Last June, a regional official was shot dead on his front porch near the western city of Kassel by a far-right terrorist. In October, a far-right terrorist attacked a synagogue in the eastern city of Halle. Just last month, a gunman murdered nine people with immigrant roots in the southwestern city of Hanau.
“Kassel, Halle and Hanau are three bleeding wounds in a historic trail of blood,” Mr. Haldenwang said. Far-right terrorism had claimed more than 200 victims in Germany in the three decades since reunification, he said.
Behind these acts, he said, were not just the actual perpetrators and their supporters, but also those who normalize violent and racist language and over time create an atmosphere in which the bar to real violence was lowered ever further.
“Before there is physical violence there is linguistic violence,” Mr. Haldenwang said.
Mr. Höcke, who according to a recent German court ruling can legally be referred to as a fascist, is a master of breaking verbal taboos.

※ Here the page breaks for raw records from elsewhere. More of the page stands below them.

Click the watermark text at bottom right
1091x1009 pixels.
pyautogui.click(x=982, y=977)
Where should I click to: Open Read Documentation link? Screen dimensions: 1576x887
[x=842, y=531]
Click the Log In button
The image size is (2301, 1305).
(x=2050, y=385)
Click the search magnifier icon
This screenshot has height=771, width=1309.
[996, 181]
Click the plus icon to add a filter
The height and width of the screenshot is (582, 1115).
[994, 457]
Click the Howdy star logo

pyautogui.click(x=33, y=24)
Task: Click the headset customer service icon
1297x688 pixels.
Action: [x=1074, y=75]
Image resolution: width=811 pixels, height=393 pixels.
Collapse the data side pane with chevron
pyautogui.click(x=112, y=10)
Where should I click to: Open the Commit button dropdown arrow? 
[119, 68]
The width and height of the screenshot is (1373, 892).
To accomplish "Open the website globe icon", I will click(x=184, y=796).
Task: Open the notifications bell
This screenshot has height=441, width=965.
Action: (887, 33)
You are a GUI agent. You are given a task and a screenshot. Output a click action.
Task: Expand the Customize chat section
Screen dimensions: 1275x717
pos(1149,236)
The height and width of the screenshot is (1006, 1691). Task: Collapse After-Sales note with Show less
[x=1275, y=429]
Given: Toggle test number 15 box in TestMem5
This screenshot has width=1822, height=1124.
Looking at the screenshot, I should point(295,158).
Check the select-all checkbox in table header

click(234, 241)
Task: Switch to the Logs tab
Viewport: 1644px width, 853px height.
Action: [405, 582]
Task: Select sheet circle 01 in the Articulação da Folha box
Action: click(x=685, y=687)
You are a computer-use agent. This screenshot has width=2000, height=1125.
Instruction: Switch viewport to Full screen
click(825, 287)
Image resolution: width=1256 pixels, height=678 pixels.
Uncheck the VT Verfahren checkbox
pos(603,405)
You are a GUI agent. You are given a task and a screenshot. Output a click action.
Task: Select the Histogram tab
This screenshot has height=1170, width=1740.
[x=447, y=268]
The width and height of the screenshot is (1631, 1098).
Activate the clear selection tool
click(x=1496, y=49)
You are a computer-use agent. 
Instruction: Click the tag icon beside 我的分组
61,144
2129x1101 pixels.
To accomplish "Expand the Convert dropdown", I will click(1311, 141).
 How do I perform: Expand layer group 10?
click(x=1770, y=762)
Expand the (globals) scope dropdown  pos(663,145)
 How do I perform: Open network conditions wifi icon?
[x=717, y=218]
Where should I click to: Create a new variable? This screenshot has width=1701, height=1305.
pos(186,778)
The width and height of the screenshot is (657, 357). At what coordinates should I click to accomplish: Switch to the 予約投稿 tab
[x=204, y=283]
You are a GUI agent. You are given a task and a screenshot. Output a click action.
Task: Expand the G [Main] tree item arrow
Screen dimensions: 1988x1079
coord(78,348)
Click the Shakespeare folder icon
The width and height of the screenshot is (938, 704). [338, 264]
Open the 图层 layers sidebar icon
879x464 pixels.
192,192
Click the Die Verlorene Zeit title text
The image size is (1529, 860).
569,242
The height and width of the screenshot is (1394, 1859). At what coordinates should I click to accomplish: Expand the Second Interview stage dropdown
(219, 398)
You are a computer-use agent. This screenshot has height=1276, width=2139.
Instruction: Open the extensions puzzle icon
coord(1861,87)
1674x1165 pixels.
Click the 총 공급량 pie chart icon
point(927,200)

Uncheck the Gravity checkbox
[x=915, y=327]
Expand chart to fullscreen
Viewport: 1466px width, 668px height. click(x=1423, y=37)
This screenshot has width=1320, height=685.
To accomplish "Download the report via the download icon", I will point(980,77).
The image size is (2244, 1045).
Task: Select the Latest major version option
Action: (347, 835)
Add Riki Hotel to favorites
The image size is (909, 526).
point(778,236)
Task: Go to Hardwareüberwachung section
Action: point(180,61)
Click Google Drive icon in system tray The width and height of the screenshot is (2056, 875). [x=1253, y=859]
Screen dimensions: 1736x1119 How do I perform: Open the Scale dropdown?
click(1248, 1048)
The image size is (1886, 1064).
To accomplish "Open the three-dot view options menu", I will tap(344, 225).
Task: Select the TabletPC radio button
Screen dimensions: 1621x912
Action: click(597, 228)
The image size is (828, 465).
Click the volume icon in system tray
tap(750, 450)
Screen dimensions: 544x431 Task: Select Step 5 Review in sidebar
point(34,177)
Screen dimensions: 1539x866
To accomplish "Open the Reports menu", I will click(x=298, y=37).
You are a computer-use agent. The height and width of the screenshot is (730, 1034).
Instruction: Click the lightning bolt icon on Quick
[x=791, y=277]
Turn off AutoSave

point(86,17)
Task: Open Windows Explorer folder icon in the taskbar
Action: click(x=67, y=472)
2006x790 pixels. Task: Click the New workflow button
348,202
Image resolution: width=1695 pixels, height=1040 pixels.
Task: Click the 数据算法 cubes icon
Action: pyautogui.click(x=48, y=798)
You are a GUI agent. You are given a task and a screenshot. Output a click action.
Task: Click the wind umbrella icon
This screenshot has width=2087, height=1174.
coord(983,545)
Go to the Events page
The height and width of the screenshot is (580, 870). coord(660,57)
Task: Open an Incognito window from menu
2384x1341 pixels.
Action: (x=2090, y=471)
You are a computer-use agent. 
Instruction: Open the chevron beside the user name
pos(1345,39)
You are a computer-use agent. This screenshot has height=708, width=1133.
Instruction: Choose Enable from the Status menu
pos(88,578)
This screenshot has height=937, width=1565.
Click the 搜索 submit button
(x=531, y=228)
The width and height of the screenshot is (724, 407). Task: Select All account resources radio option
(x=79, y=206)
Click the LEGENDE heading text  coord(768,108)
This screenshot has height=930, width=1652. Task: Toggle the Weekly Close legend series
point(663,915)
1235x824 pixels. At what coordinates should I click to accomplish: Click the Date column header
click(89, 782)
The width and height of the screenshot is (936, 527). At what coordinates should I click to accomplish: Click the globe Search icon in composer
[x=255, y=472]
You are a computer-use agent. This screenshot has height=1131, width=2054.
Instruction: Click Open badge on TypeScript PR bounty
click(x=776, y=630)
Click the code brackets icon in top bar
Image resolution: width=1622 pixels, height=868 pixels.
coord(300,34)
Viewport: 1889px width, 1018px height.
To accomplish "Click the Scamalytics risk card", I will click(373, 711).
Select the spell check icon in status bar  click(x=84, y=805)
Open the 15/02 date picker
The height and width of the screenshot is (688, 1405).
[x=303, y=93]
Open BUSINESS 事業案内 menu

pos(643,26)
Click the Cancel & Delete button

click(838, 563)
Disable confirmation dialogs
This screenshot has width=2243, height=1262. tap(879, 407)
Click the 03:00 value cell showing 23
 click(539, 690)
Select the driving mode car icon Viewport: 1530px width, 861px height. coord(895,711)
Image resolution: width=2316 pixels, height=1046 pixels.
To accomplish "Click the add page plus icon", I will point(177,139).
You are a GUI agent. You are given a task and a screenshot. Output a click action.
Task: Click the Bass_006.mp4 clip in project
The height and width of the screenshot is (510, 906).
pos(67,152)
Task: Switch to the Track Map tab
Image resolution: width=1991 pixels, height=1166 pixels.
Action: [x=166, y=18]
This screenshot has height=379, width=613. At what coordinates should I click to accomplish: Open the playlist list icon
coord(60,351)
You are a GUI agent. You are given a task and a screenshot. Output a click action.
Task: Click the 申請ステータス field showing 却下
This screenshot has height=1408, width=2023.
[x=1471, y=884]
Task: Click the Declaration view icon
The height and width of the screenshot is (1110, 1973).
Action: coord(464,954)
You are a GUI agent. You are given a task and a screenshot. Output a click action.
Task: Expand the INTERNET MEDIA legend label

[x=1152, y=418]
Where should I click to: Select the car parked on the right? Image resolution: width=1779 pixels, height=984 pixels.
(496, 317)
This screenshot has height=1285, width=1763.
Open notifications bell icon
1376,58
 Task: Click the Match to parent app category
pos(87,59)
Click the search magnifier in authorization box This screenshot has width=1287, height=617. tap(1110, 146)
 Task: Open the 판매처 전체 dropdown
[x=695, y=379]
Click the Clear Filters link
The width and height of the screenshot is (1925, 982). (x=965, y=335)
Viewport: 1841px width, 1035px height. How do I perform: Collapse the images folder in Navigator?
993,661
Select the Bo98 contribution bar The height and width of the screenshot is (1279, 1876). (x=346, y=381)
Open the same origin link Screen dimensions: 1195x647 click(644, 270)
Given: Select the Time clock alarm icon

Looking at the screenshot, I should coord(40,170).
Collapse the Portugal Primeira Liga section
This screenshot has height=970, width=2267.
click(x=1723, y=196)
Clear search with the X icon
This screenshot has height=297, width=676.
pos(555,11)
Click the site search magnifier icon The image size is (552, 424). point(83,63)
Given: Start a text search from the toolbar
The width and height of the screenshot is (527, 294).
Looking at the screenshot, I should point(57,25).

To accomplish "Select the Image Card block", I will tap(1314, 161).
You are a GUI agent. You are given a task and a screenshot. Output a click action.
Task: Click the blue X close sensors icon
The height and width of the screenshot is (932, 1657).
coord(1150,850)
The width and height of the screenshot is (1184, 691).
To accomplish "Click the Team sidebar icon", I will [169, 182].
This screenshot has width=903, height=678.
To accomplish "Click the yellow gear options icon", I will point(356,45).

In 2017, at a rally in Dresden, he questioned the guiding precept of modern Germany — the country’s culpability in World War II and the Holocaust — calling on Germans to make a “180 degree” turn in the way they viewed their history.
Germans were “the only people in the world to plant a monument of shame in the heart of their capital,” he said, referring to the Holocaust memorial in Berlin.
In his book “Never Into the Same River Twice” he openly advocates bringing down Germany’s postwar liberal order.
“A few small corrections and little reforms won’t do, but German absolutism will be the guarantee that we will tackle this thoroughly and fundamentally,” he writes at one point.
“Human harshness and unpleasant scenes won’t always be possible to avoid,” he went on, explaining the need for what he calls “temperate brutality.”
When lawmakers issue such statements in Parliament, Mr. Haldenwang said, it risked legitimizing actual violence. The Wing in the AfD, he said, was “part of the breeding ground of far-right extremism.”
Calls to place the entire party under observation have grown louder after the recent string of attacks. Mr. Haldenwang was careful not to comment directly on that prospect. The party is currently considered a “test case” for the agency, not yet a “case of suspicion,” which would allow surveillance measures.
But he pointed to comments by Alexander Gauland, one of the party’s leaders, who recently said that Mr. Höcke was not an extremist but “in the middle of the party.”